**記事**
ITストラテジストは毎年7,000名以上が受験する情報処理推進機構(以下、IPA)の試験区分です。IPAによるとITストラテジストの役割は「事業戦略を策定し、…(中略)…情報システム戦略と全体システム化計画を策定して…」とかなりレベルの高い役割であると定義されていています。
TACやITECなど対策講座の本ではなく、「ITストラテジスト合格を目指すなら知っておきたい知識を身につけるための本」を5つご紹介します。
ITストラテジストとは
まずは、IPAがITストラテジスト試験の合格者に何を求めているのかを確認しましょう。IPAの公式WEBサイトには次のとおり定義されています。少しカタイ書き方ですが、あとでまとめるので安心してください。今はキーワード(マーカー部分)だけさらっと見てください。
対象者像
IPA 独立行政法人 情報処理推進機構 WEBサイト(https://www.jitec.ipa.go.jp/1_11seido/st.html)
高度IT人材として確立した専門分野をもち、企業の経営戦略に基づいて、ビジネスモデルや企業活動における特定のプロセスについて、情報技術(IT)を活用して事業を改革・高度化・最適化するための基本戦略を策定・提案・推進する者。(以下略)
業務と役割
IPA 独立行政法人 情報処理推進機構 WEBサイト(https://www.jitec.ipa.go.jp/1_11seido/st.html)
ITを活用した事業革新、業務改革、革新的製品・サービス開発を企画・推進又は支援する業務に従事し、次の役割を主導的に果たすとともに、下位者を指導する。
(1) 業種ごとの事業特性を踏まえて、経営戦略の実現に向けたITを活用した事業戦略を策定し、実施結果を評価する。
(2) 業種ごとの事業特性を踏まえて、事業戦略の実現に向けた情報システム戦略と全体システム化計画を策定し、実施結果を評価する。
(3) 情報システム戦略の実現に向けて、個別システム化構想・計画を策定し、実施結果を評価する。
(4) 情報システム戦略の実現に向けて、事業ごとの前提や制約を考慮して、複数の個別案件からなる改革プログラムの実行を管理する。(以下略)
いろいろと難しく書かれていますが、ITストラテジストの役割には「経営戦略を実現するための 事業戦略 > 情報システム戦略と全体システム化計画 > 個別システム化計画 をそれぞれ策定し、実施結果の評価すること」が求められています。これを図式化するとこんな感じになります。ずいぶんと広く、高度であるように感じますね。でも安心してください。次の章でこの範囲のうち、どの部分から出題されるのかを示します。

**指示 1**
エントリのうち「You are a GUI」を含む行からエントリの最後までを、空行を除いて番号付きリストにまとめること。画像は解答に含めないこと。

**エントリ一覧**

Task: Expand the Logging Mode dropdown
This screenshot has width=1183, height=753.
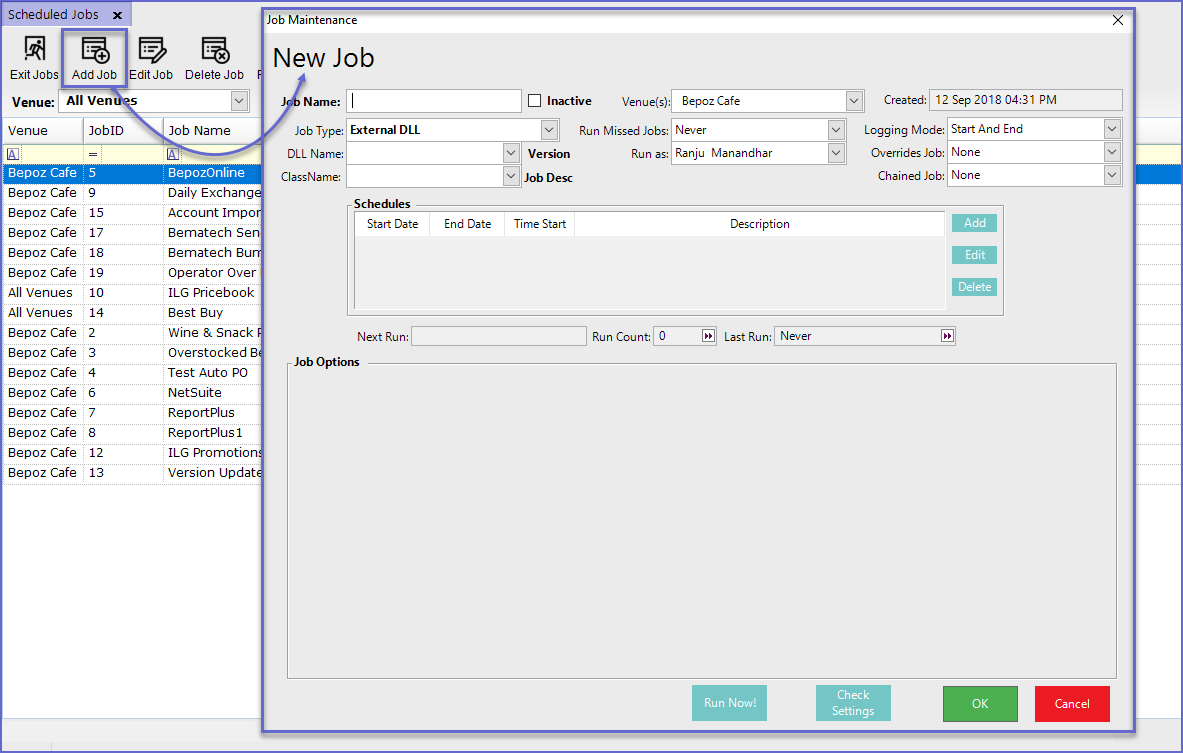Action: click(1112, 129)
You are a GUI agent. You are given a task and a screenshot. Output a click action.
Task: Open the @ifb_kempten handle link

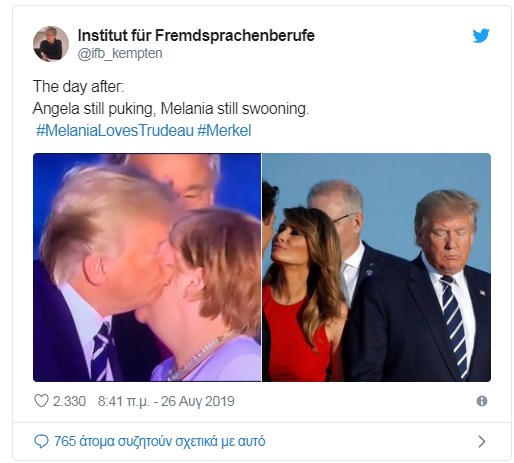point(120,53)
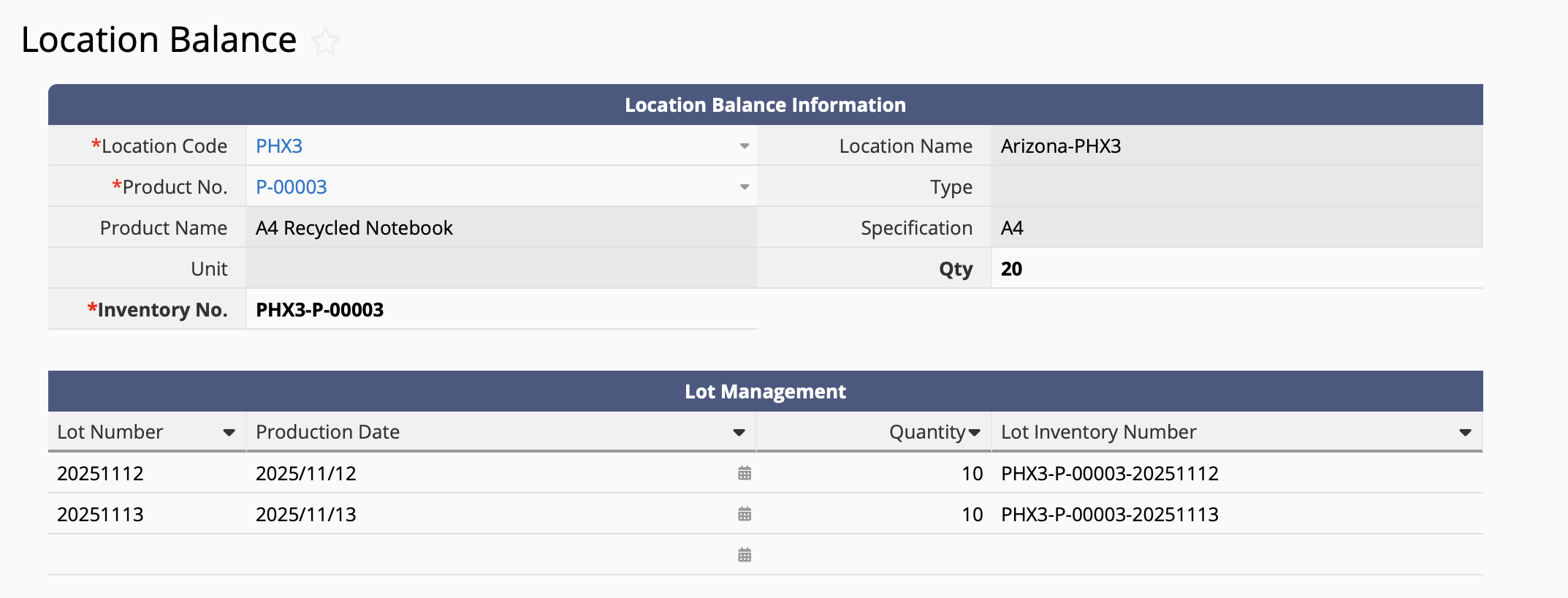
Task: Open the Lot Inventory Number column menu
Action: pyautogui.click(x=1464, y=433)
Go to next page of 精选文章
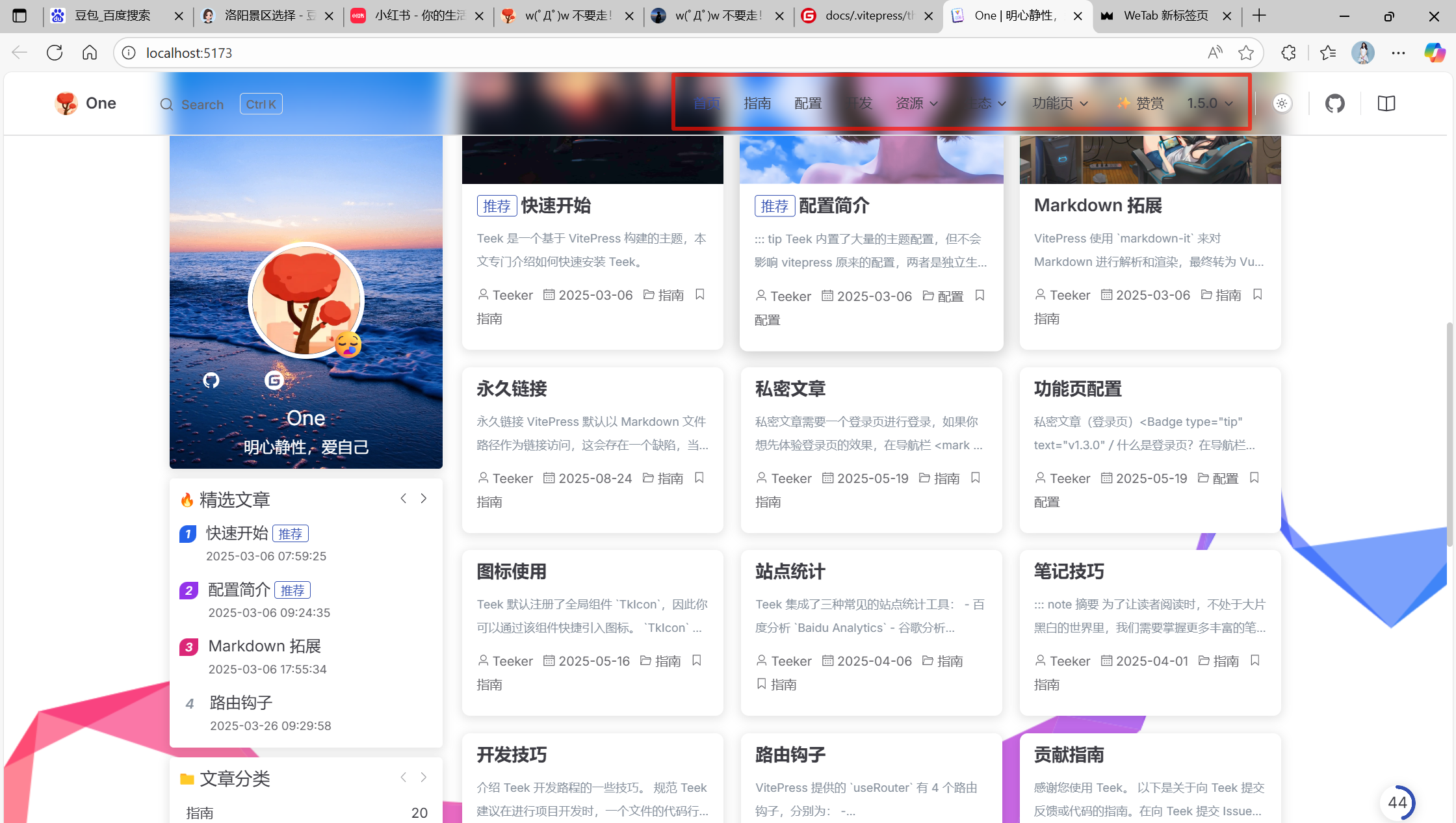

**指示 2**
記事によると、ITストラテジスト試験は毎年何名以上が受験するか。

**想定解答 1**
1. You are a GUI agent. You are given a task and a screenshot. Output a click action.
2. Task: Open the @ifb_kempten handle link
3. point(120,53)
4. Task: Open the Lot Inventory Number column menu
5. Action: pyautogui.click(x=1464, y=433)
6. Go to next page of 精选文章

**想定解答 2**
毎年7,000名以上が受験する。